The brewing company added around K1 billion to the country’s GDP besides supporting over 80,000 jobs – equivalent to K164 million in labour income – and contributing K1.6 billion to government’s tax revenue during the period under review.

The report also highlighted the negative impact of illicit alcohol’s erosion of the legal alcohol market’s contribution to government revenue through unpaid taxes – with losses estimated at K21 billion in 2018. Illicit alcohol not only takes away the national revenues but also impacts on the health and youthful fabric of the country.

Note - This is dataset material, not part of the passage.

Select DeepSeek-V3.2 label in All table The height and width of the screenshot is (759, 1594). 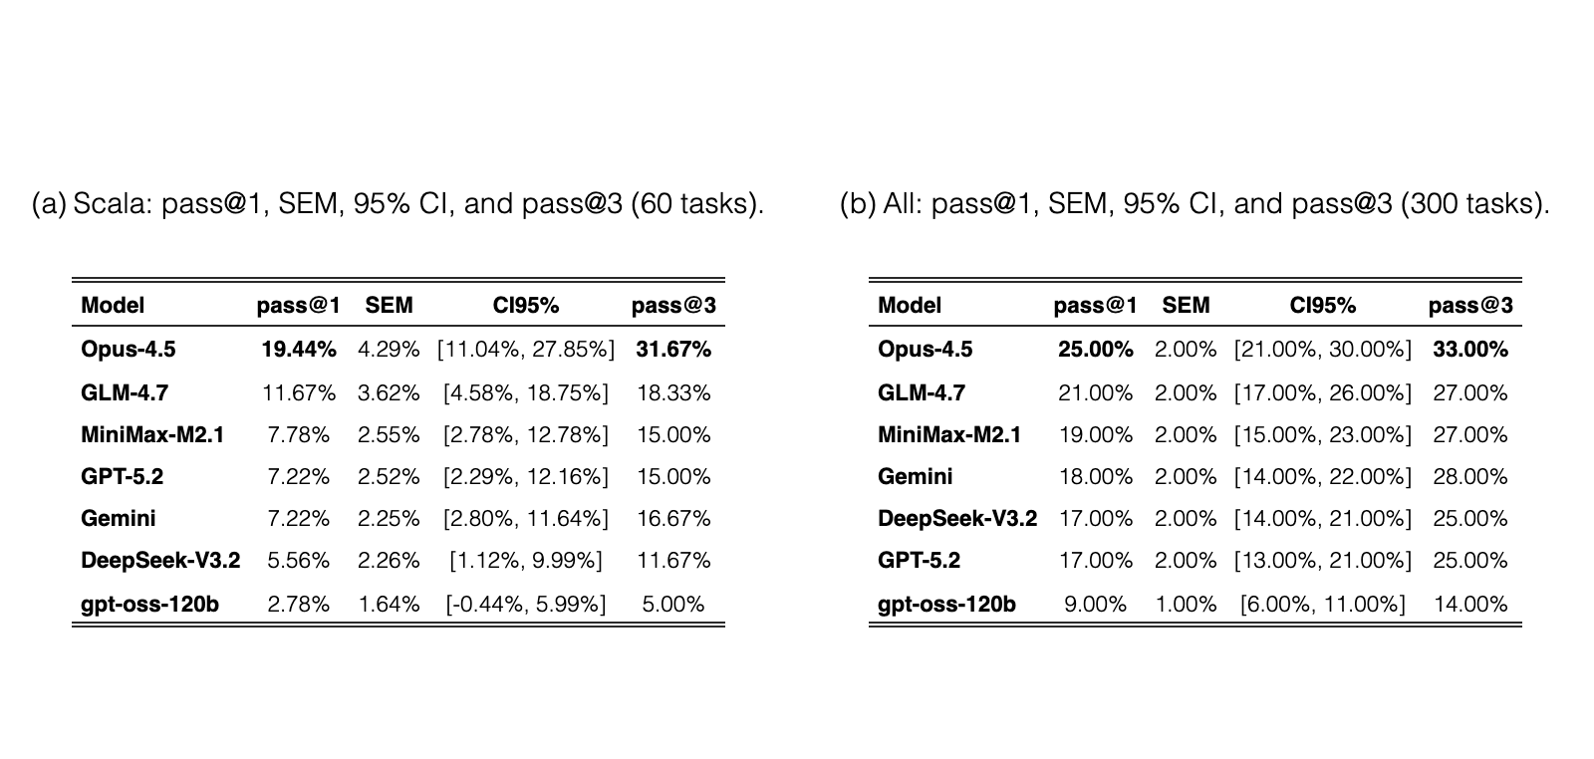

Business’s operations, including manufacturing and distribution, results in additional jobs, tax revenues and growing economic output in a particular country, explained the report, which was launched today during a virtual event attended by the Ministry of Commerce, Trade & Industry Permanent Secretary Mushuma Mulenga, Zambia Chamber of Commerce, Trade and Industry President Dr Chabuka Kawesha, Zambia Association of Manufacturers Chief Executive Officer Florence Muleya, Zambia Chamber of Commerce & Industry Chief Executive Officer Phil Daka, Zambia Revenue Authority Director Design, Monitoring and International Relations George Mwale and Zambia Statistical Agency Interim Statistician-General Mulenga J.J Musepa.

Zambian Breweries Country Director Michelle Kilpin said: “Through this report, we continue to show our dedication of working together and promoting awareness through information sharing and collaboration with government, city councils, Zambia Revenue Authority, ministries, and trade associations.”

“In line with our goal to build better communities, the EY report showcases Zambian Breweries’ contribution to the country’s development. Such reports also promote transparency and help government formulate policies to stimulate growth in the manufacturing sector and the wider economy,” added Ms Kilpin.

The local alcohol market has immense growth potential that could increase the sector’s contribution to job creation and government revenue. But the report noted that the illicit alcohol market was threatening that growth, heavily driven by smuggling, the proliferation of counterfeit beverages, and homemade hard liquor (Kachasu) resulting in massive tax leakages and a significant threat to public health.

Therefore, increased stakeholder collaboration in the fight against illicit alcohol is in everyone’s best interest, she said.